**** Exercise data ****
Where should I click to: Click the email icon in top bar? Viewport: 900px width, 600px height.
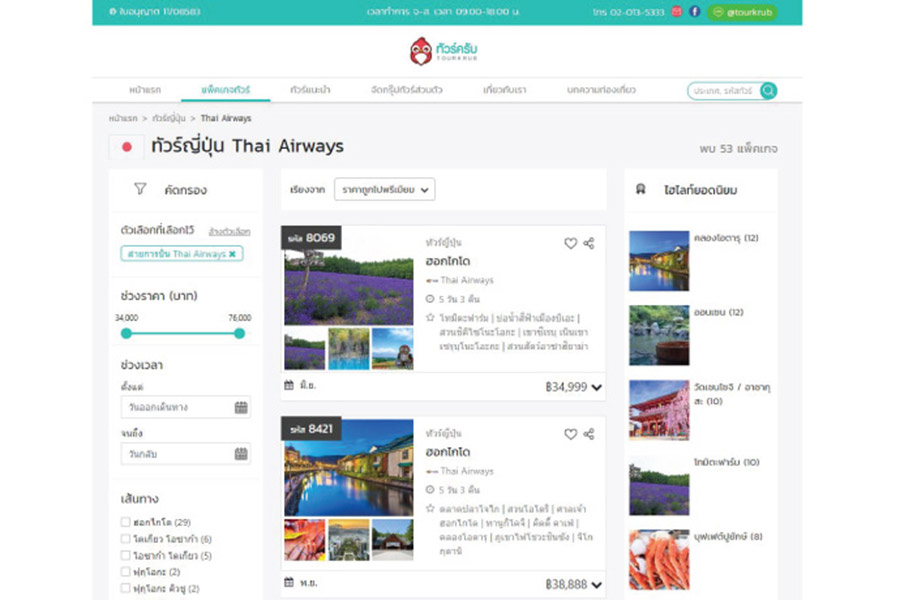pos(677,12)
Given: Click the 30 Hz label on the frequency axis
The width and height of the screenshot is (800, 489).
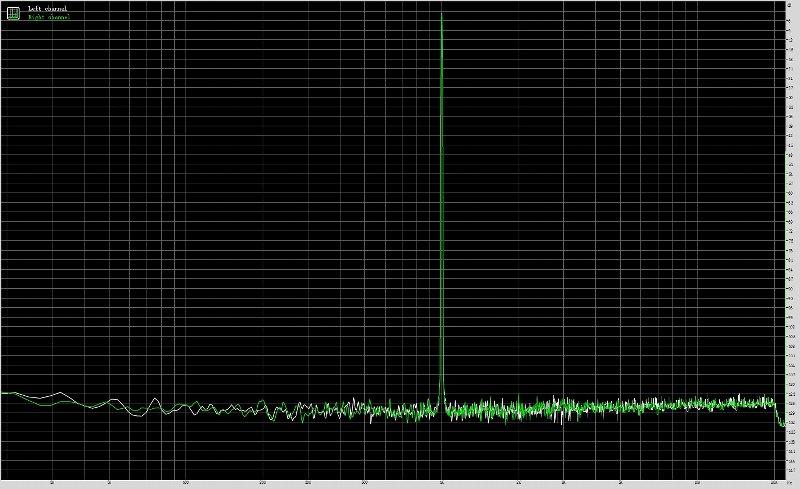Looking at the screenshot, I should 52,483.
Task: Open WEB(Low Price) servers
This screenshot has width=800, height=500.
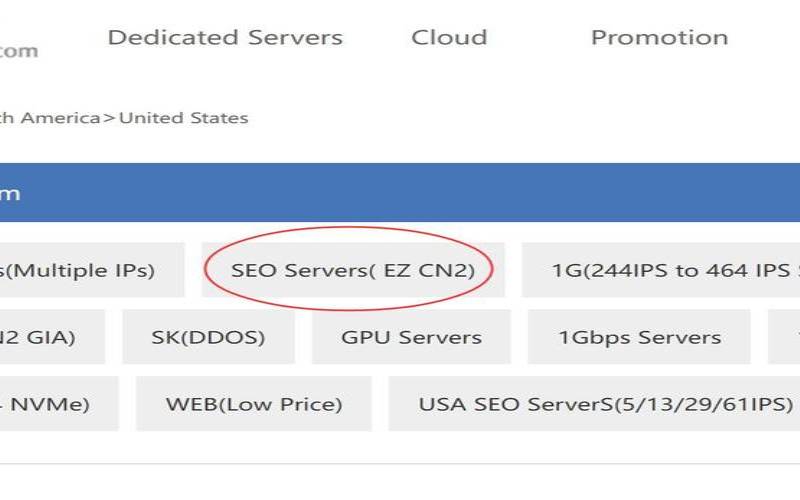Action: tap(253, 404)
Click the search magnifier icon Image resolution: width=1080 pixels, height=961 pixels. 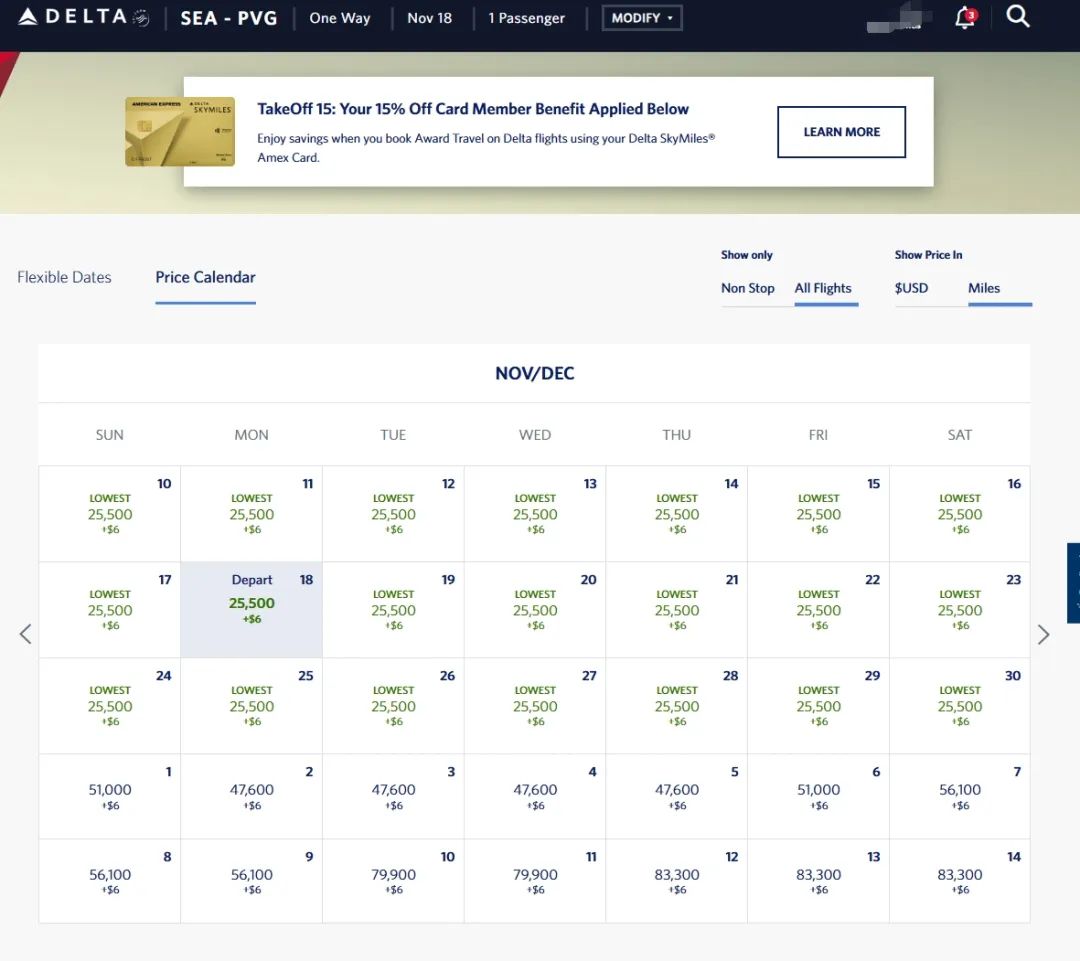tap(1018, 17)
****
Your instructions> Only the line with "Task: Open WEB(Low Price) servers" and those preceding it, back to the first line of the entries, should be repeated exactly, without pictures.

Problem solution>
Where should I click to: Click the email icon in top bar? Viewport: 900px width, 600px height.
pos(677,12)
Given: Click the 30 Hz label on the frequency axis
The width and height of the screenshot is (800, 489).
Looking at the screenshot, I should 52,483.
Task: Open WEB(Low Price) servers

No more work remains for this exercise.